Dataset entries

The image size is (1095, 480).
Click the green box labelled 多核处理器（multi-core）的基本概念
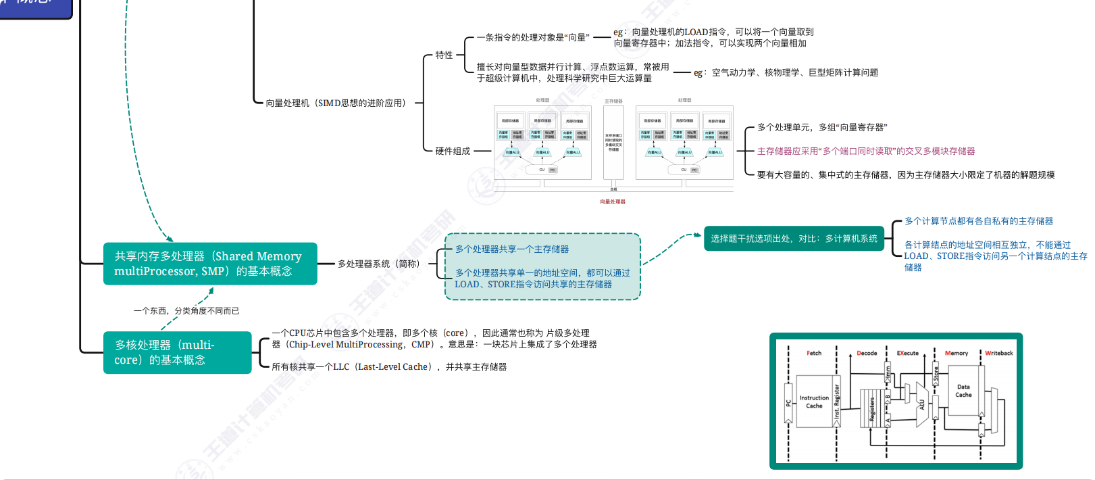(x=177, y=352)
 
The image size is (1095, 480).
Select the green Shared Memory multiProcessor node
(x=209, y=264)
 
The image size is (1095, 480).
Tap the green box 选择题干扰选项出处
(x=794, y=239)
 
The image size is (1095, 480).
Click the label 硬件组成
(x=453, y=151)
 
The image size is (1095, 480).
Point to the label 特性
(x=444, y=55)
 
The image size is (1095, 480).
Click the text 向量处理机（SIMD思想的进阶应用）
(x=336, y=103)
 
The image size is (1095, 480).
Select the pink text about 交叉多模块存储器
(x=865, y=151)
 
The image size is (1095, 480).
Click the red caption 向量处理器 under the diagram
(x=613, y=201)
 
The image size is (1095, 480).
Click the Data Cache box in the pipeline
(x=963, y=391)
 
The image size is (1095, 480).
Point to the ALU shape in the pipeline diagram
(x=921, y=405)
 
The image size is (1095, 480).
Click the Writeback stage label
(x=998, y=353)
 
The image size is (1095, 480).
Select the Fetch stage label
(x=814, y=353)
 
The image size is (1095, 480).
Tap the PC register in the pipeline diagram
(x=788, y=403)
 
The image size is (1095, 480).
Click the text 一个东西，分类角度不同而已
(x=186, y=311)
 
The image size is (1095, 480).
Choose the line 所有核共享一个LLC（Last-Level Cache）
(x=389, y=367)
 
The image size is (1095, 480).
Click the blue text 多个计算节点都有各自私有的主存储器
(x=979, y=221)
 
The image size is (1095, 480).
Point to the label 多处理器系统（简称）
(x=378, y=264)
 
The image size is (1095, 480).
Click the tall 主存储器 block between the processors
(x=613, y=142)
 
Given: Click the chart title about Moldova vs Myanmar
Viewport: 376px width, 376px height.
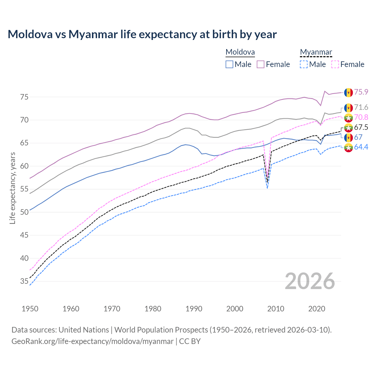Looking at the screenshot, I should tap(142, 34).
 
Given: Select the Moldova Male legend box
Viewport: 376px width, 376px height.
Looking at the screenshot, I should tap(229, 64).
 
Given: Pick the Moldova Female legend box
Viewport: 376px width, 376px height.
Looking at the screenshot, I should tap(261, 64).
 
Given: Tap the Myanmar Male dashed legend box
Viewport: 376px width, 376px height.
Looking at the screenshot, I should tap(304, 64).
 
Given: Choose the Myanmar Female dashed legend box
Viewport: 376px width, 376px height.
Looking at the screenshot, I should tap(335, 64).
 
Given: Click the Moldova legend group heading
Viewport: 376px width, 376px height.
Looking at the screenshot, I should tap(240, 52).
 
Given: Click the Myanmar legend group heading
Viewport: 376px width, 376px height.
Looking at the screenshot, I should tap(316, 52).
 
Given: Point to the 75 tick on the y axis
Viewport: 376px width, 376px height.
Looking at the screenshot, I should tap(24, 97).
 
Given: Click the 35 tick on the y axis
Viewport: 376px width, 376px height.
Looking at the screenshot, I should tap(24, 281).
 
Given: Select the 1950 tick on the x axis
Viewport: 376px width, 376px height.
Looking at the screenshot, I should tap(30, 309).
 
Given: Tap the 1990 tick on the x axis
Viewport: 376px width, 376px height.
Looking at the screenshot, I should tap(194, 309).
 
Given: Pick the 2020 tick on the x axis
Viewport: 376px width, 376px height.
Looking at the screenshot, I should tap(317, 309).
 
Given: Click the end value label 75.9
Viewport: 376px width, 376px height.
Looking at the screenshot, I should tap(361, 92).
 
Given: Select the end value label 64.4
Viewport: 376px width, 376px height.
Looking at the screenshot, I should tap(361, 147).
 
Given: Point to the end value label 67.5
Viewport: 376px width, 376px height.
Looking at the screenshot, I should tap(361, 127).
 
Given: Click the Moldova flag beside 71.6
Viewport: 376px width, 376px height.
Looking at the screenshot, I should tap(348, 108).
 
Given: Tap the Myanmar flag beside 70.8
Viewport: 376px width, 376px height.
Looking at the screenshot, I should tap(348, 118).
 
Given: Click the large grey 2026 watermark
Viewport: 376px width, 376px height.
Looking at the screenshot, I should tap(310, 281).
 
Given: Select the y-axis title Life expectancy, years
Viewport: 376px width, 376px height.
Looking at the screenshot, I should tap(12, 188).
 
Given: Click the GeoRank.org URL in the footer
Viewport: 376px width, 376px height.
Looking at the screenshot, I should tap(93, 341).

- [What the exercise asks]:
Return all of the dataset entries above line for line without any changes, leaving out the pictures.

- [Exercise result]:
The image size is (1095, 480).
Click the green box labelled 多核处理器（multi-core）的基本概念
(x=177, y=352)
 
The image size is (1095, 480).
Select the green Shared Memory multiProcessor node
(x=209, y=264)
 
The image size is (1095, 480).
Tap the green box 选择题干扰选项出处
(x=794, y=239)
 
The image size is (1095, 480).
Click the label 硬件组成
(x=453, y=151)
 
The image size is (1095, 480).
Point to the label 特性
(x=444, y=55)
 
The image size is (1095, 480).
Click the text 向量处理机（SIMD思想的进阶应用）
(x=336, y=103)
 
The image size is (1095, 480).
Select the pink text about 交叉多模块存储器
(x=865, y=151)
 
The image size is (1095, 480).
Click the red caption 向量处理器 under the diagram
(x=613, y=201)
 
The image size is (1095, 480).
Click the Data Cache box in the pipeline
(x=963, y=391)
 
The image size is (1095, 480).
Point to the ALU shape in the pipeline diagram
(x=921, y=405)
 
The image size is (1095, 480).
Click the Writeback stage label
(x=998, y=353)
 
The image size is (1095, 480).
Select the Fetch stage label
(x=814, y=353)
 
The image size is (1095, 480).
Tap the PC register in the pipeline diagram
(x=788, y=403)
 
The image size is (1095, 480).
Click the text 一个东西，分类角度不同而已
(x=186, y=311)
 
The image size is (1095, 480).
Choose the line 所有核共享一个LLC（Last-Level Cache）
(x=389, y=367)
 
The image size is (1095, 480).
Click the blue text 多个计算节点都有各自私有的主存储器
(x=979, y=221)
 
The image size is (1095, 480).
Point to the label 多处理器系统（简称）
(x=378, y=264)
 
The image size is (1095, 480).
Click the tall 主存储器 block between the processors
(x=613, y=142)
 
Given: Click the chart title about Moldova vs Myanmar
Viewport: 376px width, 376px height.
Looking at the screenshot, I should tap(142, 34).
 
Given: Select the Moldova Male legend box
Viewport: 376px width, 376px height.
Looking at the screenshot, I should tap(229, 64).
 
Given: Pick the Moldova Female legend box
Viewport: 376px width, 376px height.
Looking at the screenshot, I should tap(261, 64).
 
Given: Tap the Myanmar Male dashed legend box
Viewport: 376px width, 376px height.
Looking at the screenshot, I should tap(304, 64).
 
Given: Choose the Myanmar Female dashed legend box
Viewport: 376px width, 376px height.
Looking at the screenshot, I should tap(335, 64).
 
Given: Click the Moldova legend group heading
Viewport: 376px width, 376px height.
Looking at the screenshot, I should tap(240, 52).
 
Given: Click the Myanmar legend group heading
Viewport: 376px width, 376px height.
Looking at the screenshot, I should tap(316, 52).
 
Given: Point to the 75 tick on the y axis
Viewport: 376px width, 376px height.
Looking at the screenshot, I should tap(24, 97).
 
Given: Click the 35 tick on the y axis
Viewport: 376px width, 376px height.
Looking at the screenshot, I should tap(24, 281).
 
Given: Select the 1950 tick on the x axis
Viewport: 376px width, 376px height.
Looking at the screenshot, I should tap(30, 309).
 
Given: Tap the 1990 tick on the x axis
Viewport: 376px width, 376px height.
Looking at the screenshot, I should tap(194, 309).
 
Given: Pick the 2020 tick on the x axis
Viewport: 376px width, 376px height.
Looking at the screenshot, I should tap(317, 309).
 
Given: Click the end value label 75.9
Viewport: 376px width, 376px height.
Looking at the screenshot, I should tap(361, 92).
 
Given: Select the end value label 64.4
Viewport: 376px width, 376px height.
Looking at the screenshot, I should tap(361, 147).
 
Given: Point to the end value label 67.5
Viewport: 376px width, 376px height.
Looking at the screenshot, I should tap(361, 127).
 
Given: Click the Moldova flag beside 71.6
Viewport: 376px width, 376px height.
Looking at the screenshot, I should tap(348, 108).
 
Given: Tap the Myanmar flag beside 70.8
Viewport: 376px width, 376px height.
Looking at the screenshot, I should tap(348, 118).
 
Given: Click the large grey 2026 watermark
Viewport: 376px width, 376px height.
Looking at the screenshot, I should tap(310, 281).
 
Given: Select the y-axis title Life expectancy, years
Viewport: 376px width, 376px height.
Looking at the screenshot, I should tap(12, 188).
 
Given: Click the GeoRank.org URL in the footer
Viewport: 376px width, 376px height.
Looking at the screenshot, I should tap(93, 341).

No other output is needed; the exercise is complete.